___ TASK MATERIAL
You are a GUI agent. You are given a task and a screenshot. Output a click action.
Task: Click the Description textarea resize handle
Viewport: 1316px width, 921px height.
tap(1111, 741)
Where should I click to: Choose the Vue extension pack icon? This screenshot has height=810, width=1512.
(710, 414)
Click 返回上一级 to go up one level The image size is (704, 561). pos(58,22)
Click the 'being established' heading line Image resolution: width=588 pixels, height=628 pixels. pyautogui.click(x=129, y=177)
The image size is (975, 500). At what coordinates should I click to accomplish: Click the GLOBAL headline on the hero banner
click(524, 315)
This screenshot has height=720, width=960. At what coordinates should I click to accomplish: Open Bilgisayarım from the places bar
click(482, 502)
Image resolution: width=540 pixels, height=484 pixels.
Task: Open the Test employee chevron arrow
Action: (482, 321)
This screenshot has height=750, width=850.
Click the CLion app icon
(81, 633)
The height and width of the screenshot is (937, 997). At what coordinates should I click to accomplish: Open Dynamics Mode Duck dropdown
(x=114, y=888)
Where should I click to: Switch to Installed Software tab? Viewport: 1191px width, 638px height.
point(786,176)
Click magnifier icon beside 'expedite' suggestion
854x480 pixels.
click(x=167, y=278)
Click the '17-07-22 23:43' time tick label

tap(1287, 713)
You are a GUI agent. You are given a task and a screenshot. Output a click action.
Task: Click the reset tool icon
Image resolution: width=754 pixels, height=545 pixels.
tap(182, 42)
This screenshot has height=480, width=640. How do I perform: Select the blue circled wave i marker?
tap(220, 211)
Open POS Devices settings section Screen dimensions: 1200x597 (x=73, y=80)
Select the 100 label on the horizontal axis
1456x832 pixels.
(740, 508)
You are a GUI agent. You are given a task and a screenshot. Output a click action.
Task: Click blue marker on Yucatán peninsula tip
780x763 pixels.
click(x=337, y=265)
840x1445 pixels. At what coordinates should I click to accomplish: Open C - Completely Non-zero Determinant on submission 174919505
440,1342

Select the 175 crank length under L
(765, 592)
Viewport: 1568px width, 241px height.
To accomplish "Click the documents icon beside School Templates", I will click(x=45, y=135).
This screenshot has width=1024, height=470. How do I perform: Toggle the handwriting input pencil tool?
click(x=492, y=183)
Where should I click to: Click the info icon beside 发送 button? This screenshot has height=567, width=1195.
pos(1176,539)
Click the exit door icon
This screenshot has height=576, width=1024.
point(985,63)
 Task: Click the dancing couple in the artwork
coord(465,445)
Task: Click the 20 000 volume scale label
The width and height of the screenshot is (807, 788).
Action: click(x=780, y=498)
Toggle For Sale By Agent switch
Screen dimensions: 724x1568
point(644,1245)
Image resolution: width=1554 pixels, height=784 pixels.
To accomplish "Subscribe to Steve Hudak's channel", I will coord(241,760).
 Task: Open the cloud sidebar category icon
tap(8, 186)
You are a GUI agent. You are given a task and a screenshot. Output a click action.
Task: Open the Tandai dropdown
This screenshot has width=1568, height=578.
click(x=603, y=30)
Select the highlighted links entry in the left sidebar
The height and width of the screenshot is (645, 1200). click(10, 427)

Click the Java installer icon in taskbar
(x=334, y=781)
______
WHAT THE TASK REQUIRES:
Write out once more the lines above beginning at the line with "Task: Click the 20 000 volume scale label"; continue through the final line and stop there.

SOLUTION FOR THIS EXERCISE:
Task: Click the 20 000 volume scale label
The width and height of the screenshot is (807, 788).
Action: click(x=780, y=498)
Toggle For Sale By Agent switch
Screen dimensions: 724x1568
point(644,1245)
Image resolution: width=1554 pixels, height=784 pixels.
To accomplish "Subscribe to Steve Hudak's channel", I will coord(241,760).
 Task: Open the cloud sidebar category icon
tap(8, 186)
You are a GUI agent. You are given a task and a screenshot. Output a click action.
Task: Open the Tandai dropdown
This screenshot has width=1568, height=578.
click(x=603, y=30)
Select the highlighted links entry in the left sidebar
The height and width of the screenshot is (645, 1200). click(10, 427)

Click the Java installer icon in taskbar
(x=334, y=781)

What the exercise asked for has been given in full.